As hard as it is to believe that a school bus driver would be driving under the influence, this Napa driver is not the only one. The same week the Napa driver was arrested, another bus driver was arrested for driving under the influence of prescription drugs in Boulder County, Colorado after she lost control of her bus, which resulted in the serious injury to two of the eight children on board.
A month before these two incidents, a school bus driver in Lincoln Rhode Island stumbled off her bus after having driven students from school. She was arrested for drunk driving.
And yet another school bus driver in Stroudsburg Pennsylvania was arrested for DUI after scaring the children on her bus by her erratic driving.
All of these women are facing not only DUI charges but the far more serious charge of child endangerment.
These incidents also highlight the significant increase in DUI arrests of women in the past decade. The FBI data shows that DUI arrests of women have increased by over 20% nationwide in the last decade. Interestingly, DUI arrests of men have decreased by almost the same percentage. Men still account for three times as many DUI arrests, but the women are catching up.
Some of this increase may be attributable to the increased arrested for driving under the influence of prescription drugs. Other possible explanations include the increased presence of women in high stress, high earning jobs, which causes stress drinking or overuse of prescription drugs and also creates an environment where women are doing more social drinking. Since women metabolize alcohol in a way that affects their blood alcohol level quicker than men, women are more likely to be legally over the limit for driving after consuming fewer drinks than a man would.

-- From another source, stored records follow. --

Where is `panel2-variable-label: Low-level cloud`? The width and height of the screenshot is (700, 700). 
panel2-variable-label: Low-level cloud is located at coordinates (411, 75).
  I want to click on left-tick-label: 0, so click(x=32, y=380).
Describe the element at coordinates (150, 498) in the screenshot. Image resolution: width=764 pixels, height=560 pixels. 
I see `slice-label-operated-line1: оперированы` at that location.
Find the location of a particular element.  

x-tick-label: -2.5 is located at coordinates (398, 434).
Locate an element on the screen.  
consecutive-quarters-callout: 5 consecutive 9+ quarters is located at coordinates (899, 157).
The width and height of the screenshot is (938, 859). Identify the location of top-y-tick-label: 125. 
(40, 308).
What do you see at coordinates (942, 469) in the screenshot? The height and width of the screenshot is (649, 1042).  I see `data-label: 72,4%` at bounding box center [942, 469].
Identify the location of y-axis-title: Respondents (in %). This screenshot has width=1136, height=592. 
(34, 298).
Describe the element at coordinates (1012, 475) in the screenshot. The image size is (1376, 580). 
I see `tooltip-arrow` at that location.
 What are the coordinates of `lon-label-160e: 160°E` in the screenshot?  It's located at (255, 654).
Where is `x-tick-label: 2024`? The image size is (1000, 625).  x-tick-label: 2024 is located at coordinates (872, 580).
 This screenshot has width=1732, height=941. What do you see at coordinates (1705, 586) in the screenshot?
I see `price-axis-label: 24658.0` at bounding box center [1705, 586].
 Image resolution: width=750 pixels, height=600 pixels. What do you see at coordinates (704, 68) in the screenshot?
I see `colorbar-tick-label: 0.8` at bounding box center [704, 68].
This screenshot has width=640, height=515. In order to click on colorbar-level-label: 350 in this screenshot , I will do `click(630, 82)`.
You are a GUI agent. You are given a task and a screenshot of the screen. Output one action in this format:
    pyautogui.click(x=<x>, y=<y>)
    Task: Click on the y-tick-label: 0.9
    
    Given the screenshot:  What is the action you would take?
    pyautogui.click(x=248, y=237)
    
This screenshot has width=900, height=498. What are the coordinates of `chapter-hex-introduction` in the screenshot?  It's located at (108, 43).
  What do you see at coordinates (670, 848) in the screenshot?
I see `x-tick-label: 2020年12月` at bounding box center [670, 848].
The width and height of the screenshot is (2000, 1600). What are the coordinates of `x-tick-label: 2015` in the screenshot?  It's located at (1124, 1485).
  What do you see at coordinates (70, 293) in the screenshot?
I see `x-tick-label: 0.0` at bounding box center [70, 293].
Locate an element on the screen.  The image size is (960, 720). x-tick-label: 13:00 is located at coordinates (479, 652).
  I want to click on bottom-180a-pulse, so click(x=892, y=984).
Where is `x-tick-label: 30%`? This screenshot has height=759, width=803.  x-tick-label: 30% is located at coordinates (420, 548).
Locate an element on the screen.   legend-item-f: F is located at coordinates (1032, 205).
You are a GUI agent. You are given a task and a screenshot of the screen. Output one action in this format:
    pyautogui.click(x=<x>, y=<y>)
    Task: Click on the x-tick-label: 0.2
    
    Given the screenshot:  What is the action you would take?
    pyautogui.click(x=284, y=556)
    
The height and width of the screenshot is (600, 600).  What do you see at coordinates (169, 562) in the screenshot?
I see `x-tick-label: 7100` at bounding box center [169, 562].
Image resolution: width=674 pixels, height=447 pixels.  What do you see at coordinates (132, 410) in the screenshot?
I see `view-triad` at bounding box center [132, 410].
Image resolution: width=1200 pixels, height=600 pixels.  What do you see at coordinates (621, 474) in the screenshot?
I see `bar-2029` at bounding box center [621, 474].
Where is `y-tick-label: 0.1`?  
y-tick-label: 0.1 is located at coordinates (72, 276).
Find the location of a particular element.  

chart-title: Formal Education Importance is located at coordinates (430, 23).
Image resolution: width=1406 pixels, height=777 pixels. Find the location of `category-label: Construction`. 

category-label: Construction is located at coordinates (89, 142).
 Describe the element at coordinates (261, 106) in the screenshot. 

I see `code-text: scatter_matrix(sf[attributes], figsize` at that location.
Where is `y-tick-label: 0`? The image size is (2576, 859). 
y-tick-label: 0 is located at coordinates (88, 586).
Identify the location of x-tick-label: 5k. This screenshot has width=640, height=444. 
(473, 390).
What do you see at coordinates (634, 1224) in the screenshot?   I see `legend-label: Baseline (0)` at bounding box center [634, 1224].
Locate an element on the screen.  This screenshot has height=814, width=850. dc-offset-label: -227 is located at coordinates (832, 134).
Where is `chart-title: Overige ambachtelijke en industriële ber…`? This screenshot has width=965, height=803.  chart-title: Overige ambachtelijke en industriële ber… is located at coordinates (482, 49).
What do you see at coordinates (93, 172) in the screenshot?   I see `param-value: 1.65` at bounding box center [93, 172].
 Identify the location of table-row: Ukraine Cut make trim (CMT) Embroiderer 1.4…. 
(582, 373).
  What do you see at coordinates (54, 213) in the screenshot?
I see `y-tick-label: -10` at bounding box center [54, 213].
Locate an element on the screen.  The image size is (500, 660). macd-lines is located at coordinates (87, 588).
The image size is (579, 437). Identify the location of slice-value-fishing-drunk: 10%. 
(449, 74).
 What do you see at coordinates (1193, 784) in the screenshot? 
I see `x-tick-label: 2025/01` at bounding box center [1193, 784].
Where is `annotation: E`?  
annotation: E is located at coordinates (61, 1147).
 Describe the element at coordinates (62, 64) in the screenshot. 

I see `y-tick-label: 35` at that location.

California, like the rest of the country, has seen a significant rise in DUI arrests among women. Much of this increase is driven by arrests of young women between the ages of 21 to 30 years old. The number of women arrested in this age cohort jumped by 134 percent in the last decade. And surprisingly, the number of women over the age of 50 also saw a large increase in DUI arrests over the same period. Even in the oldest group, women over the age of 70, the number of DUI arrests in California over the last decade increased by 76 percent. While the number of women arrested for DUI in California increased, the number of men similarly arrested decreased.
There has been little attention paid to the increase in women arrested for DUI and few if any studies that provide clues to help explain this phenomenon. Women need to be aware that they can’t “drink like a man” because their bodies metabolize alcohol differently. They also need to be educated on the dangers of driving under the influence of certain prescription medications or worse, combining those medications with alcohol.